The Pentagon has slapped a formal supply-chain risk designation on artificial intelligence lab Anthropic, limiting its use of a technology that a source said was being used for military operations in Iran. The "supply-chain risk" label, confirmed in a statement by Anthropic, is effective immediately and bars government contractors from using Anthropic's technology in their work for the U.S. military. However, companies can still use Anthropic's Claude in other projects unrelated to the Pentagon, as the restrictions only apply to the usage of Anthropic AI in Pentagon contracts.
CEO Dario Amodei wrote in the statement that the designation has "a narrow scope" and that the restrictions only apply to the usage of Anthropic AI in Pentagon contracts.
"It plainly applies only to the use of Claude by customers as a direct part of contracts with the Department of War, not all use of Claude by customers who have such contracts."

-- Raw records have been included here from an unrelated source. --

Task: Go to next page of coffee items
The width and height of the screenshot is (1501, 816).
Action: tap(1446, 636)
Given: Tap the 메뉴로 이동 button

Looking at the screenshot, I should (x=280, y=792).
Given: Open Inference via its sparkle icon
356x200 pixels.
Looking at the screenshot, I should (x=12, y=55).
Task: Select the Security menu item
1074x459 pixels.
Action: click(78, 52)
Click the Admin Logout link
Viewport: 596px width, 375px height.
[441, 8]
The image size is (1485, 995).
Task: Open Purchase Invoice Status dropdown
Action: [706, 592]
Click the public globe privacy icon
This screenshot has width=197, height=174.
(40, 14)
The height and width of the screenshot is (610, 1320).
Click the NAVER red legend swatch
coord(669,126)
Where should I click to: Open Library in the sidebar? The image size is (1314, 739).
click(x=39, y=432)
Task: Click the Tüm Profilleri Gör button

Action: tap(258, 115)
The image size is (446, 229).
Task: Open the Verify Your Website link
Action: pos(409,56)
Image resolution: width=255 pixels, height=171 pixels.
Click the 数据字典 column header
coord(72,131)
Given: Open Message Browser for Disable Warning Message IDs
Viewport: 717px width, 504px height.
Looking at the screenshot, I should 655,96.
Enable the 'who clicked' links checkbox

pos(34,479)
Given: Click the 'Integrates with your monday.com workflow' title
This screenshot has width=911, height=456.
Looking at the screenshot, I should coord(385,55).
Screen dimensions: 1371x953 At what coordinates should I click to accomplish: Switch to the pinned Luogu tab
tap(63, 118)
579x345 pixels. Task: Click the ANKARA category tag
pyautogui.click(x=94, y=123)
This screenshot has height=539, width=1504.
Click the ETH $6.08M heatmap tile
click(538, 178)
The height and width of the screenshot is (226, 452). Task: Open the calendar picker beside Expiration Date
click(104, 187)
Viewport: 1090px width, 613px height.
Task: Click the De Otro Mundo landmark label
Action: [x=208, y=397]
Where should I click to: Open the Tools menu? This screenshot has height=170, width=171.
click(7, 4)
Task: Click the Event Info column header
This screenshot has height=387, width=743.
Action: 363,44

The risk designation follows a months-long dispute over the company's insistence on safeguards that the Defense Department, which the Trump administration calls the Department of War, said went too far.
In his statement, Amodei reiterated that the company would challenge the designation in court.
In recent days, Anthropic and the Pentagon have discussed possible plans for the Pentagon to stop using Claude, Amodei said in the Thursday statement. The two sides have talked about how Anthropic might still work with the military without dismantling its safeguards, he added.